▸ **EXERCISE GOAL**
Can you return the part of the reflection on Ecclesiastes and life under the sun that starts with "You are still" and goes on through "here – under the sun.", copied word for word?

There is a lot to see and experience under the sun, but sometimes the clouds make it hard to believe that the sun will shine again. Those who experience clinical depression as a medical reality know that looking on the positive side of life does not always come easily and is not just a simple decision. I guess you could look at the words of Koheleth in Ecclesiastes and wonder if he might have been dealing with chronic depression. Just in the nine verses we read, he describes life as an unhappy business and a chasing after the wind. He says he hates his work and gave his heart up to despair. Koheleth is certainly more down than up in his assessment of life.
Greek Mythology includes the story of Icarus who was imprisoned on the island of Crete and with his father created a pair of wings covered with wax that allowed the two men to escape by flying away from the island. Icarus’ father had warned him about being either too complacent or too prideful as they took flight. Unfortunately, Icarus succumbed to the latter and in his giddiness flew too close to the sun. The wax melted, and he fell to his death in the sea. Being “under the sun” presents all sorts of dangers, just as Koheleth complained as he considered the meaning of life and its trials and questioned what we benefit from all of our toil under the sun.
As our planet heats up due to global warming, and as our ozone layer diminishes, like Icarus we are in effect closer to the sun than ever. The melting ice caps and increase of greenhouse gasses due to our habits of consumption are not something we can just dismiss with an optimistic wave of the hand and a belief that things are bound to get better. For those of us who live under the sun, the sun is an ever-present danger even as it provides much of what we need for life itself. Regardless of our emotional response, whether we despair like Koheleth or trust implicitly in a good God as Jesus did, working to diminish our impact on the atmosphere is a critical if not the critical task of our generation.
Thankfully, Koheleth does seem to emerge from his dark assessment of life at points in the book of Ecclesiastes. He acknowledges sources of joy as he asserts that there is a time to love and dance and heal and even laugh. The bottom line for him is that we cannot control all of life and its outcome, especially its final outcome, but we can enjoy God’s good gifts today. In this moment. We can celebrate everything that is evidence of a loving God who makes the sun shine and allows us to work and love and play beneath it.
You are still writing your own autobiography. Not a fictional one about a king and his made-up trials, but a real one with real trials and also real people who love and share this life with you. Don’t be afraid to be honest, as Koheleth was, about the struggles of life and your own questions. And don’t stop looking around for the evidence that God is concerned about your life and cares for you deeply. Embrace each day with a determination to live fully and enjoy the good gifts that we experience here – under the sun.

Stored data:
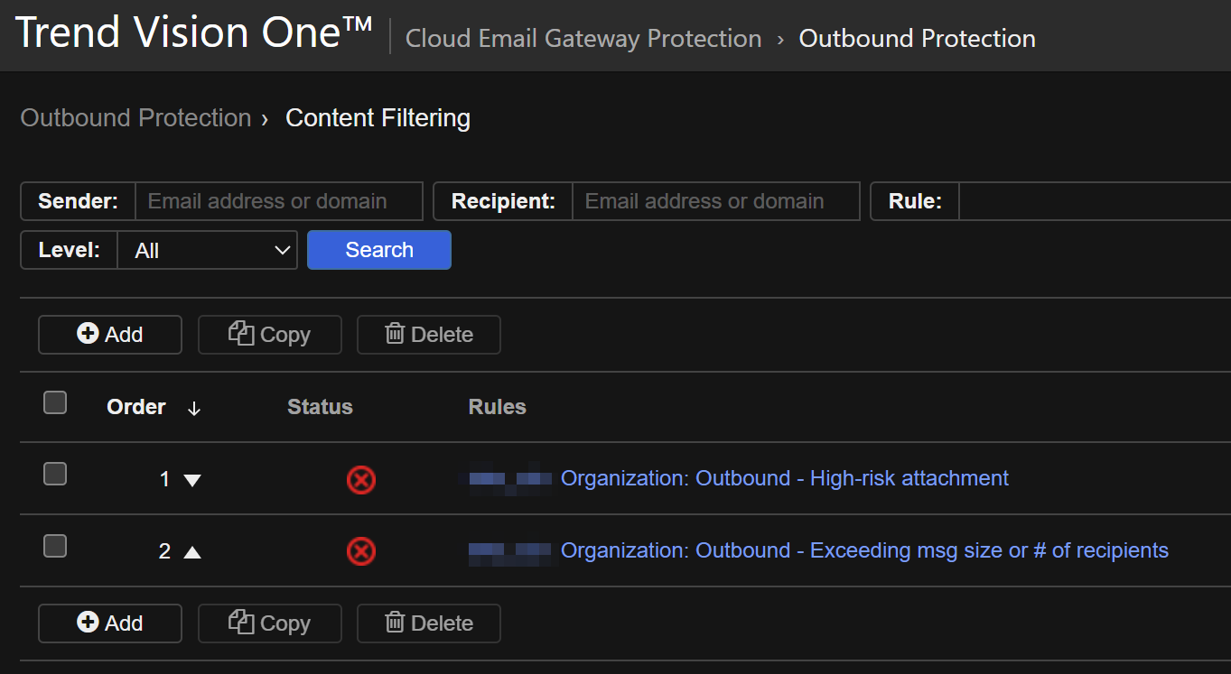1231x674 pixels.
Task: Move rule 1 down with arrow
Action: [192, 480]
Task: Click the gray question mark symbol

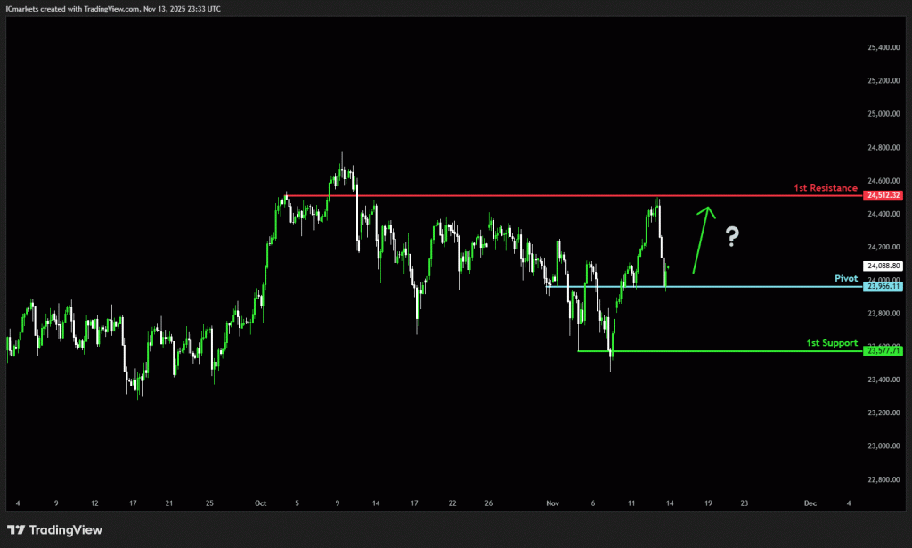Action: [x=732, y=236]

▸ **SOLUTION TO THIS PROBLEM**
You are still writing your own autobiography. Not a fictional one about a king and his made-up trials, but a real one with real trials and also real people who love and share this life with you. Don’t be afraid to be honest, as Koheleth was, about the struggles of life and your own questions. And don’t stop looking around for the evidence that God is concerned about your life and cares for you deeply. Embrace each day with a determination to live fully and enjoy the good gifts that we experience here – under the sun.